1. Subscribers. Having subscribers is big. YouTube does this great thing and notifies your subscribers when you post new videos. The subscribers ultimately choose how often and when they want these notifications, but the more you get, the more likely your new videos will be seen. If they are getting seen by these fans that are bought in to your channel, your views go up. Hopefully these brand loyalist are then sharing your videos via other social media channels. Doing that leads to more views and you got it…more subscribers.
Here’s a little trick that I started using recently with YouTube channels I work with. I’ll show you my church for an example.
If you have a link on your website, an email blast, a facebook or twitter post add this: ?sub_confirmation=1 at the end of your address. It will look like this: https://www.youtube.com/user/VaughnForest?sub_confirmation=1
Go ahead and click it to see what happens and become a subscriber to my church’s YouTube channel.
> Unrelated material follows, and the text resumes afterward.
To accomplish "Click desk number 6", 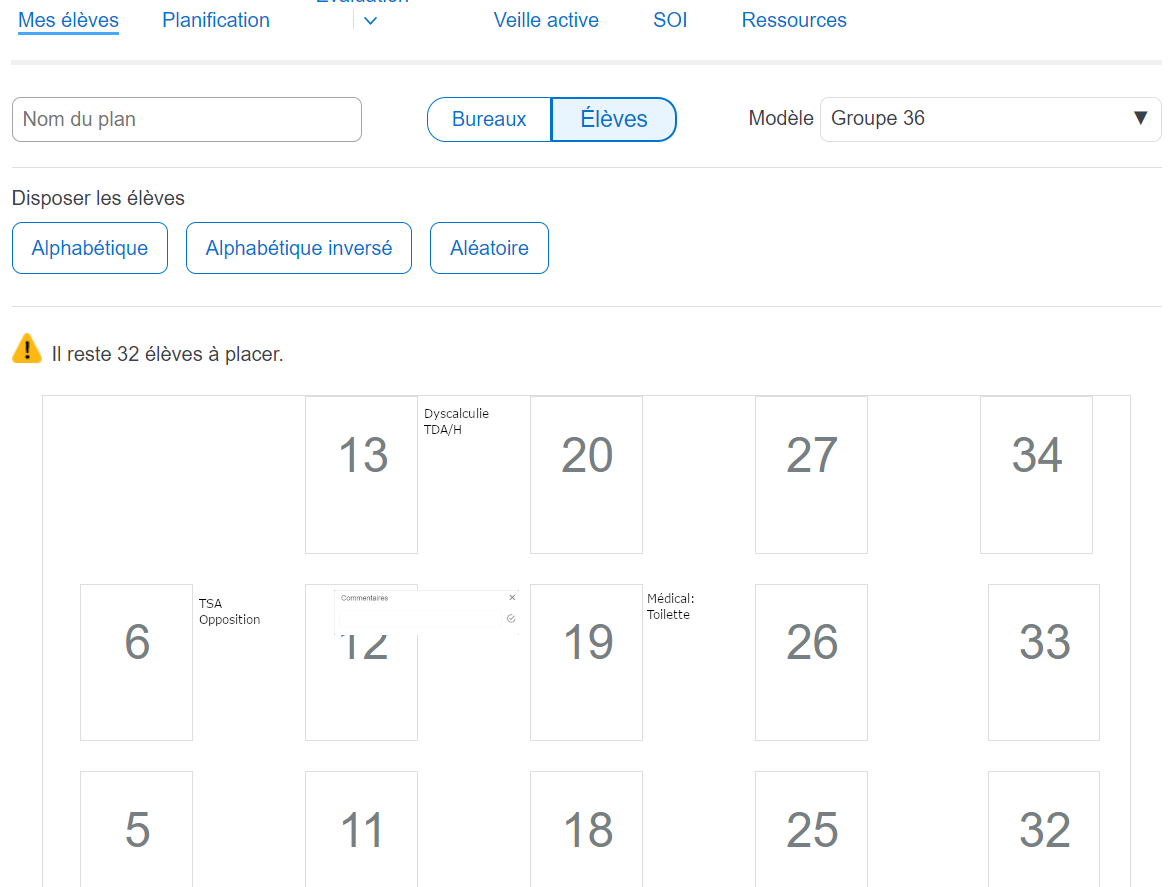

2. Custom Thumbnails. I admit, this is something I’m still experimenting with to determine its usefulness, but it sure does make your channel look nice and when you embed a video gives a professional appearance.
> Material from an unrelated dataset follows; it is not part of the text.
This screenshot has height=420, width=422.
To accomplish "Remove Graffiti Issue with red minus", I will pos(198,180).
Again check out my church – http://youtube.com/user/vaughnforest. Notice how most videos have a custom thumbnail versus the random image that YouTube pulls out.
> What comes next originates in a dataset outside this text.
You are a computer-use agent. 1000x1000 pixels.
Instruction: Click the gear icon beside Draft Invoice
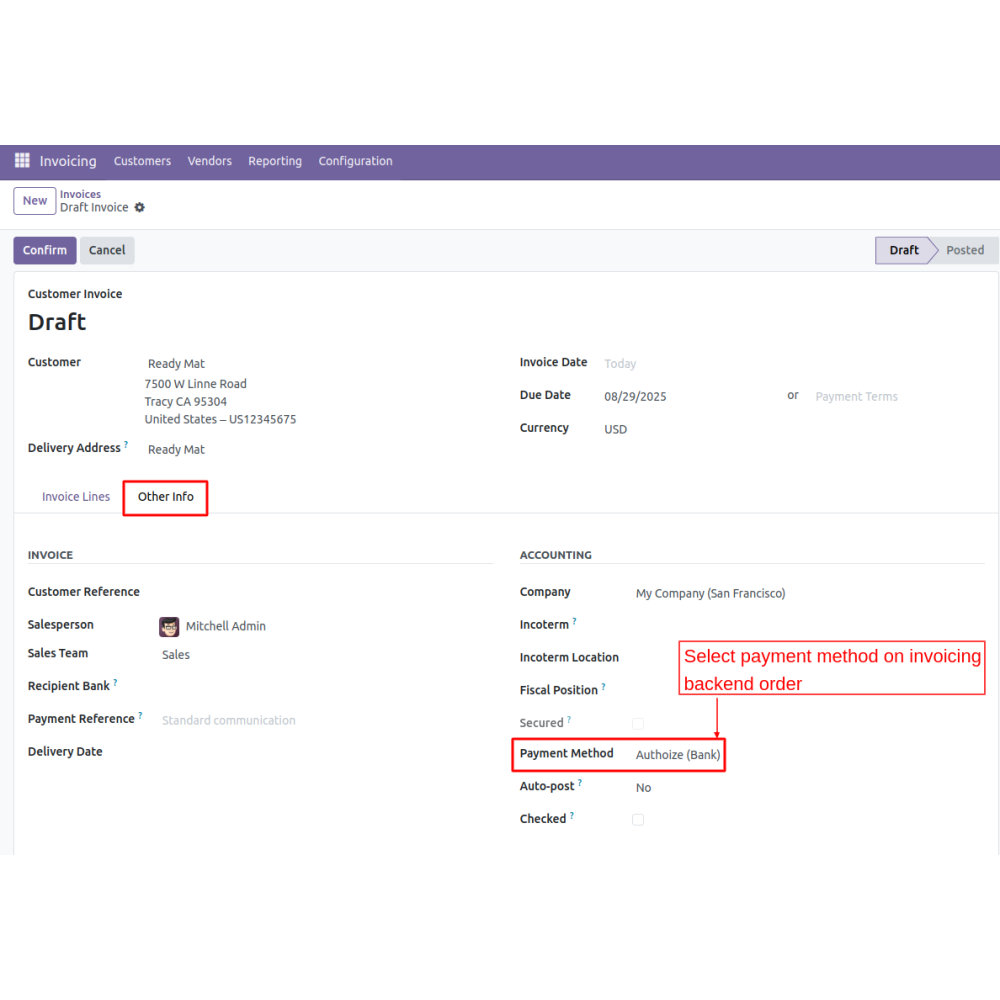click(x=140, y=208)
YouTube reports that engaging thumbnails (however you choose to define that depends on your audience) increases click through rates. What I can confirm through my experience is that it shows you are actively producing videos and putting a little extra thought into their presentation across multiple channels.
Here’s a couple important factors that YouTube points out when creating thumbnails for your videos:
- Have a resolution of 1280×720 (with minimum width of 640 pixels)
- Be uploaded in image formats such as .jpg, .gif, .bmp or my personal favorite .png.
- Remain under the 2MB limit
- Use a 16:9 aspect ratio as it’s the most used in YouTube players and previews
3. Take advantage of the YouTube channel tips. On the right hand side of your home page (while logged in), YouTube shows channel tips. Basically it’s a list of suggestions that YouTube is giving you to show you how to better engage your audience.
It has good suggestions. Read through them and do as many of them as possible.
4. Live streaming is available. Some people actually are able to stream live events for free using it. You’ll need to have your account verified, in good standing then go to your account features to enable it. Once it’s enabled, you’ll have a new option in your video manager for live events.
5. Copyright infringement is serious business. YouTube takes copyright violations seriously. Even ones that aren’t your fault (long story). Violate it, you get to go to copyright school and watch this fun video. I’d suggest watching it now so you don’t have to do it later. I say this from experience, and I’m a little annoying to others about copyrights and it still happened to me.
Last but not least…YouTube is constantly changing. Just today YouTube introduced an ad-free subscription service. There’s even a YouTube for Kids app too that’s had over 2 million downloads already. The guise is that it will enable families to have a simpler and safer video viewing experience.
So if you’re already producing videos, jump into YouTube. It’s not just cat videos anymore.